In re-reading the 1931 preface after attaining SGP/VI I found a clear difference in my own apprehension compared to my first reading. It was not what I felt to be the usual effect of going back over something you've read before to find you understand it better, like in the normal case where your mind has simply had more time to grasp the whole of it and hence now pay better attention to more details. Instead, I clearly felt a difference in the kinds of feelings that arose and were available to me. Not only did I understand what the author was talking about in explicitly mentioning poetic feelings, speaking of how Lord Byron's writing "clothed in all the light and harmony of poetry, seemed to stamp as divine the glories of heaven and earth", as I had experienced this in actual works of poetry by then, but I also felt similarly poetic feelings rise from parts of Mary Shelley's prose itself where I couldn't before.
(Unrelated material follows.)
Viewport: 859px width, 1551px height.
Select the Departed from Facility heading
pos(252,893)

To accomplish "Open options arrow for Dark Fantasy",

The following passage is where the difference caused by the perception of new vitality within it was particularly noticeable:

"I lived principally in the country as a girl, and passed a considerable time in Scotland. I made occasional visits to the more picturesque parts; but my habitual residence was on the blank and dreary northern shores of the Tay, near Dundee. Blank and dreary on retrospection I call them; they were not so to me then. They were the eyrie of freedom, and the pleasant region where unheeded I could commune with the creatures of my fancy. I wrote then - but in a most commonplace style. It was beneath the trees of the grounds belonging to our house, or on the bleak sides of the woodless mountains near, that my true companions, the airy flights of my imagination, were born and fostered."
-Frankenstein 1831 Intro: Paragraph 3 Excerpt

You see, when reading descriptive text in a novel, what would typically happen was that, in order for me to properly immerse myself in it, I would visualize a given scene as best as I could in my "mind's eye", giving concrete form to it in my visual imagination.9 This was the means by which I felt and experienced scenes as described in novels which I chiefly relied upon to immerse myself in them. But now, reading over the same passages, I find that, while I can still imagine scenes in the same old way, I now have the option of imagining passages in terms of the vitalistic imagination, feeling out the descriptions of the scenery in a way that is abstracted from direct imagery. This is not strictly better in every way, but often it seems clear to me now that a given author, in writing such descriptive prose, will tailor descriptions to their own imaginative ability, and if they are immersed in vitalistic sensibilities they are likely to write for an audience who possesses this imagination and can take advantage of the possibilities this offers.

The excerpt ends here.